Is it always more rational to act according to one's beliefs than to refrain from acting on them?

  • 5
    If you have an irrational belief, would it be rational to act on it? Jun 29, 2021 at 22:19
  • 3
    'Beliefs' is a pretty vague term.
    – CriglCragl
    Jun 30, 2021 at 6:12
  • You ask two different things. Jul 1, 2021 at 2:21
  • @KristianBerry What is the difference between an irrational belief and simply a wrong one?
    – Sam
    Jul 1, 2021 at 11:32
  • @Sam What is rational is determined by what you know. Consider the following. Believing there are aliens on Mars is generally regarded to be irrational. However, if tomorrow, an alien spaceship (emblazoned with "from Mars") greets you on your doorstep, your new knowledge will rationally support a belief in Martians. This belief would have been correct the day before you saw the Martians with your own eyes, but it wasn't rational then. For the converse, I'm sure you can construct a rational but incorrect belief yourself. Jul 6, 2021 at 19:16

5 Answers 5


If a person experiences cognitive dissonance, and has two (or more) beliefs that are in contradiction with one another, it cannot be rational for them to act according to both. Refraining from acting on at least one of that pair of beliefs is necessary for such a person to act rationally, in the absence of jettisoning at least one of them.


Yes, at least in the absence of cognitive dissonance as mentioned by Sofie.

That is because to act rational, we have to follow the "best" action according to our knowledge. Since our beliefs are the prior we assume about the world (I think we can simplify it like that), it would be irrational to act against them. Note also that beliefs may not be binary. A belief could be "I believe there is a 90% chance it is not going to rain", but the person also values not getting wet 10x higher than the inconvinience of bringing an umbrella if it doesn't rain, so they bring an umbrella.


No, because the law dictates that some expressions are "unlawful".

It's generally e.g. unlawful to act on an impulse to kill, even if you would find it "rational". Yet a serial killer may well claim that "they act based on their rational". But their rational is unlawful.

You may debate on moral philosophies, but a "normative idea" is that norms only make sense, if everyone is forced to obey them through expecting others to obey them. It's not about "your rational" or "my rational", but that we have agreed upon, which rationalities we don't want to be applied on us. And those who make an exception to such rule are breaking a social contract, even if they have an individual rational. So i.e. an individual reason cannot overarch a collective rule.

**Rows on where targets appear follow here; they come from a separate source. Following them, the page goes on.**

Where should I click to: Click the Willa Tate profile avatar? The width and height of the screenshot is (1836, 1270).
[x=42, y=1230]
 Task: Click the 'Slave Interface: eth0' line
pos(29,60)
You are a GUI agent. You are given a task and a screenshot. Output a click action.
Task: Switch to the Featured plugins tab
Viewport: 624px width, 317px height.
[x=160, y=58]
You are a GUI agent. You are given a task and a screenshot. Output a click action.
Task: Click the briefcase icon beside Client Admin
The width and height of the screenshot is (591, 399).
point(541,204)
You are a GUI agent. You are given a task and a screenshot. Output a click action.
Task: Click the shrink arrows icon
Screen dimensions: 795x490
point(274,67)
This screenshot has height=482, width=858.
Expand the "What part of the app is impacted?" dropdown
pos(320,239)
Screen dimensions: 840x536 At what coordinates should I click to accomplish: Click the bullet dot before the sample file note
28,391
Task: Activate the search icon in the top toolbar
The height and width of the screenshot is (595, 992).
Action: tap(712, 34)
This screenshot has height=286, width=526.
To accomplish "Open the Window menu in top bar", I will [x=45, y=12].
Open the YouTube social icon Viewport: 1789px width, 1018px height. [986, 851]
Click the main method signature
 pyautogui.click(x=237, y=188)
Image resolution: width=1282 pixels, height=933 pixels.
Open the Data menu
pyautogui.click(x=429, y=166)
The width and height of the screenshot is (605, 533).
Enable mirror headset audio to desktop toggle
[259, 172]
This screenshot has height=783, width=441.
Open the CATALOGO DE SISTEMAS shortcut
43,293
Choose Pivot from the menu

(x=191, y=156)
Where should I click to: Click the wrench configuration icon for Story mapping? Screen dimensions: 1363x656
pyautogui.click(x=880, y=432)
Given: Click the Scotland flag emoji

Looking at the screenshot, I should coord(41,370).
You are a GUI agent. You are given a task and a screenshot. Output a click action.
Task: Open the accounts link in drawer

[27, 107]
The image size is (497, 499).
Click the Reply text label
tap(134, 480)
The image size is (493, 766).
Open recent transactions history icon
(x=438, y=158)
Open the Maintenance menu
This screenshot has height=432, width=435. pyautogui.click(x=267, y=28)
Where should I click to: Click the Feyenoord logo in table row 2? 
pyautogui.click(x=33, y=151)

I find racism rational in some cases. It doesn't seem to justify being racist though, even when I find it rational. So is "my rationality" enough? Again if you ask the law, it's not, if it's not legal. I can still believe it to be right, but if the law says it's not, then I should not act on it.


The answer is straightforward (if you really meant what you've asked): YES.

Explanation: The question is essentially a pleonasm.

Acting according to a belief is rational, because rational decisions (and further actions) are based on subjective knowledge (which is not necessarily shared knowledge, not necessarily scientific knowledge, etc.); and subjective knowledge is essentially a set of beliefs.

So, you are basically asking if "acting according to [subjective] reason is rational". And regarding "subjective reason": there's no other. Then, the question is if "acting according to reason is rational": that is a pleonasm, like asking if we smile with a smile.


We have beliefs, some stronger, some weaker, and sometimes we are wrong. If you always follow your beliefs then sometimes you will get it wrong, and sometimes the outcome may be fatal.

So you don’t just unconditionally follow your beliefs as a rational person, you will also consider the possibility that you are wrong. The probability that you are wrong, and how bad the outcome would be if you are wrong.